[Instructions for the task]: Rewrite the rows from the line containing "has height=771, width=845." down through the line containing "Looking at the screenshot, I should pos(862,861).", changing "hamburger" to "kebab" and keeping everything else as it stands.

Data on locating visible targets
★ ★ ★ ★ ★

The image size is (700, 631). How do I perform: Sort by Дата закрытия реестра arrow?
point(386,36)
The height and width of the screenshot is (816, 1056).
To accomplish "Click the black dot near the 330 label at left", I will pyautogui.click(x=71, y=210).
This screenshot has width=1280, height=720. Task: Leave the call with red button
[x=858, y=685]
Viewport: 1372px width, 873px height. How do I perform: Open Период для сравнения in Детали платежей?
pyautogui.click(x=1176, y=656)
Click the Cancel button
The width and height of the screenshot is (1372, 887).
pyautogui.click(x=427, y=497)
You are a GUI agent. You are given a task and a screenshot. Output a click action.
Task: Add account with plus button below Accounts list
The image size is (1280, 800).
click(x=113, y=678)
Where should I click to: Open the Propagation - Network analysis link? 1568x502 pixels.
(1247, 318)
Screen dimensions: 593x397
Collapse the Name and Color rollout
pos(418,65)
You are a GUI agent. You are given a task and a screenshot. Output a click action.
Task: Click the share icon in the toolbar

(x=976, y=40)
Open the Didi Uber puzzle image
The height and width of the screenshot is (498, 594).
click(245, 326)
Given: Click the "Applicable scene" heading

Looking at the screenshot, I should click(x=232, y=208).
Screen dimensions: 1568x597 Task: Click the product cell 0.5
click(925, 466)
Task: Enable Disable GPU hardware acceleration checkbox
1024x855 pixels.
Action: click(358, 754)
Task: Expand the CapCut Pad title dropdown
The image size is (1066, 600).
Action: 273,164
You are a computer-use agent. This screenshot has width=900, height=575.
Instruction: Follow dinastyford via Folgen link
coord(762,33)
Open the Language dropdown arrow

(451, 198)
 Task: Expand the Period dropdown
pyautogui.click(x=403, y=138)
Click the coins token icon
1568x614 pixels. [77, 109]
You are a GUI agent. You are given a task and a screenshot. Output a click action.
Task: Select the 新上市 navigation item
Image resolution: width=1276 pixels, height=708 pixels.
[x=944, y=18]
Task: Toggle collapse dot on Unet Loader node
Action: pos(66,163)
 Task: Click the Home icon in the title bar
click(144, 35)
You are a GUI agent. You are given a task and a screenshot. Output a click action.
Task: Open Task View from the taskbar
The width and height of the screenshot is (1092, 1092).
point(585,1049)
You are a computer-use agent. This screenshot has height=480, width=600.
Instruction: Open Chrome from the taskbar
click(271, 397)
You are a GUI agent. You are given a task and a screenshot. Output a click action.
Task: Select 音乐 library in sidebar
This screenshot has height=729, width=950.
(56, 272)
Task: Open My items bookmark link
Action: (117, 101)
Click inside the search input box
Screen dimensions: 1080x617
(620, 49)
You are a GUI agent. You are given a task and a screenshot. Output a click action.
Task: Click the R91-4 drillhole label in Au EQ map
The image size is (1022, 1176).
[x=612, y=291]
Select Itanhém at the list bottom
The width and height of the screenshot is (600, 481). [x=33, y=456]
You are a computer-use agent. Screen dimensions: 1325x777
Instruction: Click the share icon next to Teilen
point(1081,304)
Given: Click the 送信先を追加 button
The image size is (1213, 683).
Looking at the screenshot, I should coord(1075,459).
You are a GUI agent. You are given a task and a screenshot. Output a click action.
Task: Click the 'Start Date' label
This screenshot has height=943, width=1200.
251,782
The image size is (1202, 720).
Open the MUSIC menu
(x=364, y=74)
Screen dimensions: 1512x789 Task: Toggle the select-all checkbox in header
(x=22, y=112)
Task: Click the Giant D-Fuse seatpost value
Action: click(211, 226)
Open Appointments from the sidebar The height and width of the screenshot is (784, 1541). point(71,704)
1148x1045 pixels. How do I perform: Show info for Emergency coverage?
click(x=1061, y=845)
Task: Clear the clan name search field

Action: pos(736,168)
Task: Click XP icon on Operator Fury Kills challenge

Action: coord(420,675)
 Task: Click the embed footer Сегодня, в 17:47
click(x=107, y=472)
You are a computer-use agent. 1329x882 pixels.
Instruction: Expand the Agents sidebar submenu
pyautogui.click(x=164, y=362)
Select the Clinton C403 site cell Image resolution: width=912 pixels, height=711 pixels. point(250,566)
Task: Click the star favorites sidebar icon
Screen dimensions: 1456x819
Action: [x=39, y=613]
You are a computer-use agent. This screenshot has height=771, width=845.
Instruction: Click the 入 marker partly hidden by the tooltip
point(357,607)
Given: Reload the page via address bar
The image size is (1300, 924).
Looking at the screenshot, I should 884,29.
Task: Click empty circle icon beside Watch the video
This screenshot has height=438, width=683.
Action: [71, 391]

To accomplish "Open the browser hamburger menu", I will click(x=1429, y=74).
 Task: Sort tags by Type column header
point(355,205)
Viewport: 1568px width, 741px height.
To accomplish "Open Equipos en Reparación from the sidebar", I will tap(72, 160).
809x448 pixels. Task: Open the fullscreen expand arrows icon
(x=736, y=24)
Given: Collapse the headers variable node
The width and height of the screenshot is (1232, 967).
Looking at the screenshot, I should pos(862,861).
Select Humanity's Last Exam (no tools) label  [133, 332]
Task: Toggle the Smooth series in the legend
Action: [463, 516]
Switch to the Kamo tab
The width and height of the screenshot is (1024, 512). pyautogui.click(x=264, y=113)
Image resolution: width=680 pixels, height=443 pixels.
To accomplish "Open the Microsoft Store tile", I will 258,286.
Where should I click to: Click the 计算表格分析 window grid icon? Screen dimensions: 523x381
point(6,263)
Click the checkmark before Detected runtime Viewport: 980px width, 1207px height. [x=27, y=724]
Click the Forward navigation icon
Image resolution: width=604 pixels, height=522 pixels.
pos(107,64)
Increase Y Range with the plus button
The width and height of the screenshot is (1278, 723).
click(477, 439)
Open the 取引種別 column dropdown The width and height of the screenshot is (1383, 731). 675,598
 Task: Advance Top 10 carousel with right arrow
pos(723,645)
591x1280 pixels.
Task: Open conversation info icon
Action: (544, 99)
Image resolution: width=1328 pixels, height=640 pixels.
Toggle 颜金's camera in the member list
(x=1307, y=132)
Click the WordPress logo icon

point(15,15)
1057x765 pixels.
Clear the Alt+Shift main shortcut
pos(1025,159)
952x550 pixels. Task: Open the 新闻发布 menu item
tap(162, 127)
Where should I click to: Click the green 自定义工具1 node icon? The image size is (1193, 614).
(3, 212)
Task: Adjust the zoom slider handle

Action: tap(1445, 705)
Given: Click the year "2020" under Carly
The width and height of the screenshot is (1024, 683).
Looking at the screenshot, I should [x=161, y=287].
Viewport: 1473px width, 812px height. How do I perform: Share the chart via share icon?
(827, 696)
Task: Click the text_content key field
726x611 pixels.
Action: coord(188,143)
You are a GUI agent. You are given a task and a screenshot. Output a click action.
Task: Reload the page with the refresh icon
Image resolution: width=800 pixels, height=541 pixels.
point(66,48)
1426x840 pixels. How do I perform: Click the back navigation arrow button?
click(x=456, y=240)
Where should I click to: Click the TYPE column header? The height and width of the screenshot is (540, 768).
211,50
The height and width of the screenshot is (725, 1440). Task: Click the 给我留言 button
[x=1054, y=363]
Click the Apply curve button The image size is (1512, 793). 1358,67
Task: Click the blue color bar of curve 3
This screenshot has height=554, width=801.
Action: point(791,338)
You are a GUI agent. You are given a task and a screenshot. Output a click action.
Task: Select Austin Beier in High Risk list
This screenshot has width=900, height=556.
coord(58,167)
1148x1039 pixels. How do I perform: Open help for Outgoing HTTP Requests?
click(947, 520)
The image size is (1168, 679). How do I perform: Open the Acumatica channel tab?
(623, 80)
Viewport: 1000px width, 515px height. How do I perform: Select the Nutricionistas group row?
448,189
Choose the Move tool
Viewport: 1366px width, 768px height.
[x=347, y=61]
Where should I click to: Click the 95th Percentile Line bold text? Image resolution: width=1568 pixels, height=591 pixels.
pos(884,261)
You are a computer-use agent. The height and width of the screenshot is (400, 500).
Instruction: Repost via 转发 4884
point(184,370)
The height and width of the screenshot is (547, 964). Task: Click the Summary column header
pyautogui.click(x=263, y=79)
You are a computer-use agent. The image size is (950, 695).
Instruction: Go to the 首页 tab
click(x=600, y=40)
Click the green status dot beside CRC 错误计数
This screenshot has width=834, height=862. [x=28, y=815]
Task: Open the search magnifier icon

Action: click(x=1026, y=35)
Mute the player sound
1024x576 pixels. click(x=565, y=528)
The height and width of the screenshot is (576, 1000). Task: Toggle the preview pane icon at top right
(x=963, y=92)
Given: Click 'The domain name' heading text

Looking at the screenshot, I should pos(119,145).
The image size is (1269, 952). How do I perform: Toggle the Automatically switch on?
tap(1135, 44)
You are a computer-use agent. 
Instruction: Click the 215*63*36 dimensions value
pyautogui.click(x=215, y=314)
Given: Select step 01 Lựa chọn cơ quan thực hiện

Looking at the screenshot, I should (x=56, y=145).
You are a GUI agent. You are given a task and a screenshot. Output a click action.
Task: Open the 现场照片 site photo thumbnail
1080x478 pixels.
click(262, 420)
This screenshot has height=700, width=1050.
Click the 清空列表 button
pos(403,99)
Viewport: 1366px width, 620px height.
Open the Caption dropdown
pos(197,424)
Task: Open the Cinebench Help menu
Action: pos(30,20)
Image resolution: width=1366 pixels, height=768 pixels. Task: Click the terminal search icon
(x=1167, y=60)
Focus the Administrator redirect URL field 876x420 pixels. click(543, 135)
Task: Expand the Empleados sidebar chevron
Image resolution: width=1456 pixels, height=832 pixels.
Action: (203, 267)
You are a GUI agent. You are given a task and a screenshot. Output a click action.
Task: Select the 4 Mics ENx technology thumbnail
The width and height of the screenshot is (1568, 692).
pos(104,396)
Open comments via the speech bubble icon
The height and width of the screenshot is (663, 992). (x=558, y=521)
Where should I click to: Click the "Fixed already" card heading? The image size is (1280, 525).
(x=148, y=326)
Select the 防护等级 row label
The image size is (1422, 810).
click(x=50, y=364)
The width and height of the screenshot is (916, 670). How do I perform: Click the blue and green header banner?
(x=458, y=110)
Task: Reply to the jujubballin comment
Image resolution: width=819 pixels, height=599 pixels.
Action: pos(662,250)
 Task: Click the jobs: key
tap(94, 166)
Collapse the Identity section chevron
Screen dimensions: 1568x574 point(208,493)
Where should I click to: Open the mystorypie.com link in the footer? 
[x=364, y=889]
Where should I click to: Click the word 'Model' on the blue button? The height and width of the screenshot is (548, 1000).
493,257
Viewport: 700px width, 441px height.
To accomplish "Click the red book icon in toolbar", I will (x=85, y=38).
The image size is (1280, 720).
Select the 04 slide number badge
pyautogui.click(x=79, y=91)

★ ★ ★ ★ ★

[Task response]:
You are a computer-use agent. This screenshot has height=771, width=845.
Instruction: Click the 入 marker partly hidden by the tooltip
point(357,607)
Given: Reload the page via address bar
The image size is (1300, 924).
Looking at the screenshot, I should 884,29.
Task: Click empty circle icon beside Watch the video
This screenshot has height=438, width=683.
Action: [71, 391]

To accomplish "Open the browser kebab menu", I will click(x=1429, y=74).
 Task: Sort tags by Type column header
point(355,205)
Viewport: 1568px width, 741px height.
To accomplish "Open Equipos en Reparación from the sidebar", I will tap(72, 160).
809x448 pixels. Task: Open the fullscreen expand arrows icon
(x=736, y=24)
Given: Collapse the headers variable node
The width and height of the screenshot is (1232, 967).
Looking at the screenshot, I should pos(862,861).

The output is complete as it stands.